Когда они впервые обрушились на нас градом пуль, мы не остановились и продолжали двигаться вперед, хотя пули летели вдвое быстрее звука наших криков; и даже когда жар и скорость металла вспарывали нашу кожу, дробили кости и черепа, пронзали сердца, мы держались; даже когда видели, как, скошенные выстрелами, наши тела молотят воздух, словно флаги – множество флагов и зданий, что появились на этой земле вместо всего, что мы видели на ней раньше. Пули – как предупреждения, призраки из снов о тяжелом и скором будущем. Пули летели дальше после того, как прошли сквозь нас, стали обещанием грядущего, символом скорости и убийств, жестких, быстрых линий границ и зданий. Они забрали все и растерли в пыль, мелкую, как порох; их ружья победно взметнулись в воздух, и шальные пули летели в молоко историй, написанных неправильно и предназначенных для забвения. Шальные пули и последствия падают на наши ничего не подозревающие тела и поныне.
Городская жизнь
Городские индейцы – поколение, родившееся в большом городе. Мы переселяемся в города уже давно, но земля переселяется вместе с нами, как память. Городской индеец принадлежит городу, а города принадлежат земле. Все здесь формируется по отношению к другим живым и неживым земным существам. Любые отношения. Процессы, которые приводят что-либо к его нынешней форме – химические, синтетические, технологические или иные, – не создают продукт, оторванный от живой земли. Здания, автострады, автомобили – разве они не от земли? Они что, доставлены с Марса, с Луны? Может, мы не считаем их земными, потому что они обрабатываются, производятся или потому, что мы ими управляем? Неужели мы сами так уж отличаемся от них?
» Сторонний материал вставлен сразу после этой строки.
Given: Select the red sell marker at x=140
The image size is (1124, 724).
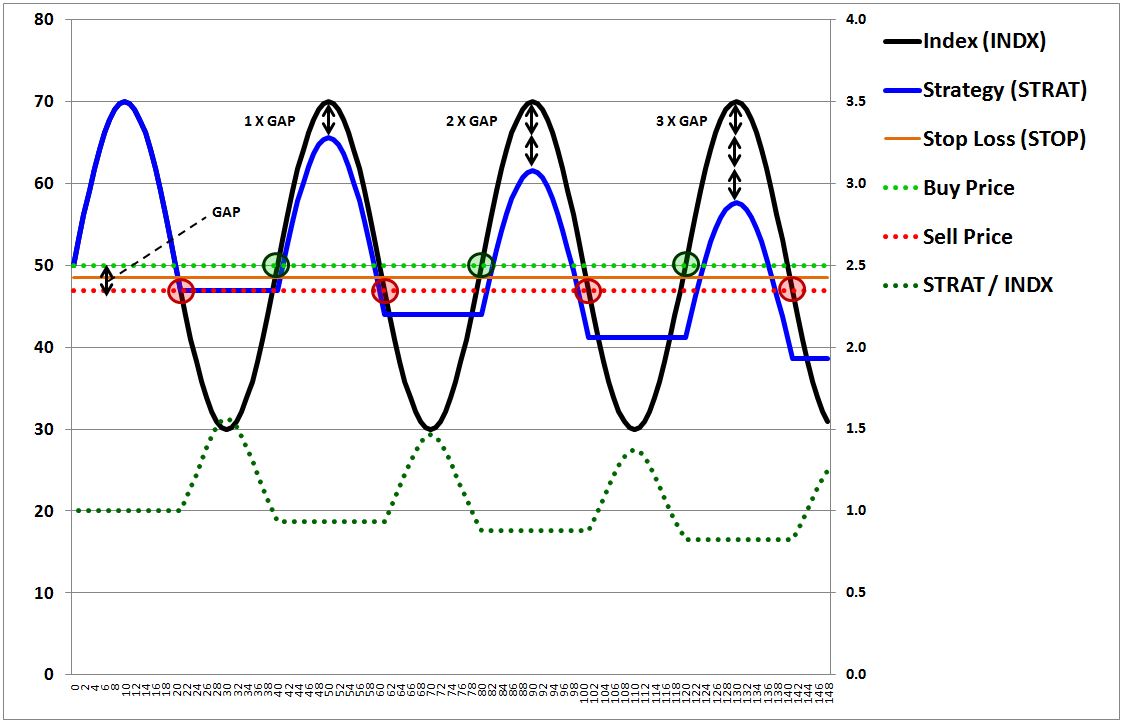Looking at the screenshot, I should point(792,290).
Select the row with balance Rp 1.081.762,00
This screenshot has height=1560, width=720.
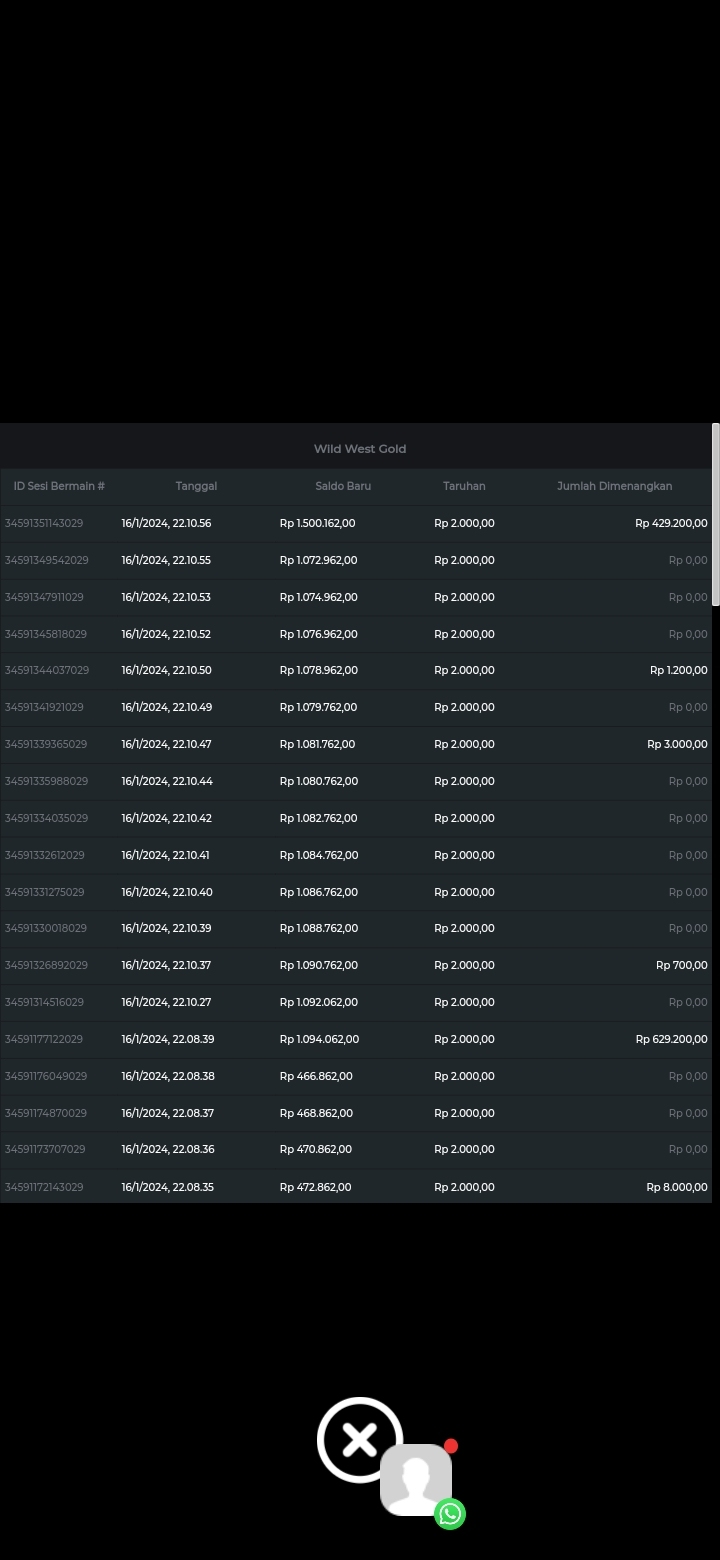pos(317,744)
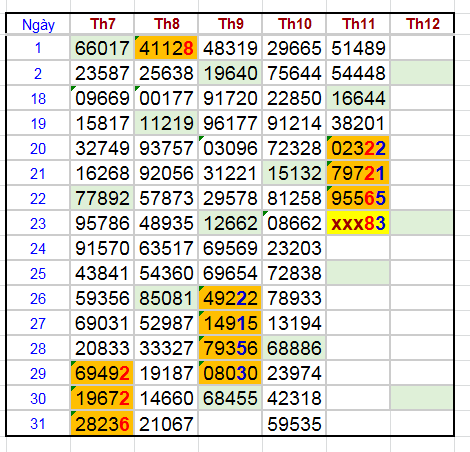Viewport: 470px width, 452px height.
Task: Click cell 66017 under Th7
Action: click(x=102, y=48)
Разве мы не были в свое время чем-то совершенно иным, Homo sapiens, одноклеточными организмами, космической пылью, непознанной квантовой теорией до Большого взрыва? Города рождаются так же, как галактики. Городские индейцы чувствуют себя как дома, прогуливаясь в тени зданий деловых кварталов. Мы знакомы с центром Окленда ближе, чем с каким-либо священным горным хребтом, а с секвойями на Оклендских холмах не сравнится ни один первозданный дикий лес. Грохот автострады для нас привычнее, чем шум реки; далекий свист поезда мы распознаем быстрее, чем вой волков; запах газа, свежего асфальта и паленой резины нам ближе, чем запах кедра, шалфея или даже жареного хлеба. Это не традиция, как не традиционны резервации, но не бывает ничего первородного, все происходит от чего-то, что было раньше, что когда-то было ничем. Все внове, и все обречено. Мы ездим в автобусах, поездах и автомобилях по бетонным равнинам и под ними. Быть индейцем – не значит вернуться к земле. Земля везде или нигде.
Часть I
Следы прошлого
Как я могу не знать сегодня твое лицо завтра – лицо, которое уже есть или вылепливается под лицом, что ты показываешь мне, или под маской, которую ты носишь; лицо, что ты являешь мне лишь тогда, когда я меньше всего этого жду?
Тони Лоунмен
Дром впервые явился мне в зеркале, когда мне было шесть лет. Ранее в тот день мой друг Марио, болтаясь на турнике на детской площадке, спросил: «Почему у тебя такое лицо?»
Я не помню, что тогда сделал. И до сих пор не знаю. Помню потеки крови на железной перекладине и металлический привкус во рту. Помню, как моя бабушка Максин трясла меня за плечи в коридоре перед кабинетом директора; я стоял с закрытыми глазами, а она издавала этот звук пшшш, как бывает всегда, если я пытаюсь объясниться, в то время как этого делать не следовало бы. Помню, что она как никогда сильно тянула меня за руку, а потом мы в полной тишине ехали домой.